Weltbildungstag

Es mangelt nicht nur an der Alphabetisierung. Von Christa Schyboll

Achter September. Die Nachrichten sind nicht positiv, wenn man auf den Gedenktag dieses Datums schaut. Es ist Weltbildungstag. Andere nennen ihn Weltalphabetisierungstag oder World Literacy Day. Noch immer können über 770 Millionen Erwachsene weder lesen noch schreiben.

Denken wir dabei an die armen Länder, verwundern wir uns weniger. Denken wir aber dabei an Deutschland, so dürften wir uns die erstaunten Augen reiben. Nicht weniger als 7,5 Millionen Menschen sind auch bei uns Analphabeten.

Was das bedeutet, können wir, die (halbwegs gut) "Gebildeten" uns kaum vorstellen.

Nicht lesen zu können, bedeutet nicht nur im Supermarkt ein Problem. Es betrifft auch den Straßenverkehr, die Bahnbenutzung, die Flughallen, die flächendeckend zu findenden Hinweistafeln, die uns raten, warnen oder schützen. Es bedeutet, nicht einmal einen Antrag ausfüllen zu können und vollständig hilflos zu sein, wenn Sprache in Schrift gekleidet ist und niemand übersetzt.
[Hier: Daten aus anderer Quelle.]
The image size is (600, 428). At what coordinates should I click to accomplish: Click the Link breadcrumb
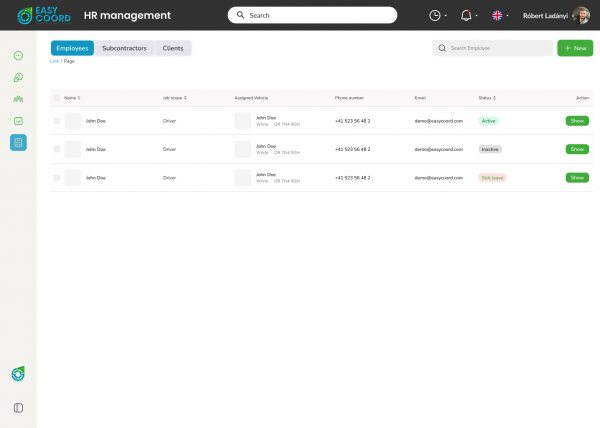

Die Geschichte hinter einem solchen Dauerleid ist so individuell, wie es die Menschen selbst sind. Die familiären Verhältnisse spielen in unserer westlichen Industrie-Hemisphäre vermutlich die Hauptrolle. Noch immer verlassen derzeit bei uns zirka 60.000 junge Menschen die Schule ohne Abschluss. Es ist eine persönliche Tragödie, die aber auch die Gemeinschaft teuer zu stehen bekommt. Der Analphabetismus, man soll es kaum glauben, bewegt sich dabei in Deutschland in der Größenordnung, die keine Nische mehr darstellt.

Nicht erst seit Pisa weiß man, dass das hochindustriell entwickelte Deutschland ganz offenbar ein Grundbildungsproblem hat, vor dem wir noch immer kopfschüttelnd stehen. Und auch viele Menschen, die zwar lesen können, sind aber oftmals nicht in der Lage, dem Gelesenen auch die richtigen Informationen zu entnehmen. Denn das Lesen allein bedeutet nichts, wenn es nicht mit Sinn verknüpft werden kann. Das soll nach offiziellen Zahlen bereits 10 Prozent der Jugendlichen betreffen, wenn es um einfache Texte geht. Wie mag es bei komplexen Texten aussehen? Wollen wir diese Zahl überhaupt noch wissen? Jede neue Studie zeigt erneut: Es ist dringender Handlungsbedarf. Je später man aber bei dieser Gruppe „Bildungsferner Menschen“ ansetzt, umso schwieriger ist ein befriedigendes Ergebnis. Hilfen werden ständig gefordert, aber die Wirklichkeit zeigt uns, dass unser derzeitiges Bildungssystem mit einer ausreichenden Bildung für alle, die ein Grundrecht darstellt, selbst hoffnungslos überfordert zu sein scheint. Eine traurige Bilanz. Ob ein solcher Weltbildungstag neue Anschubmotivation vermittelt?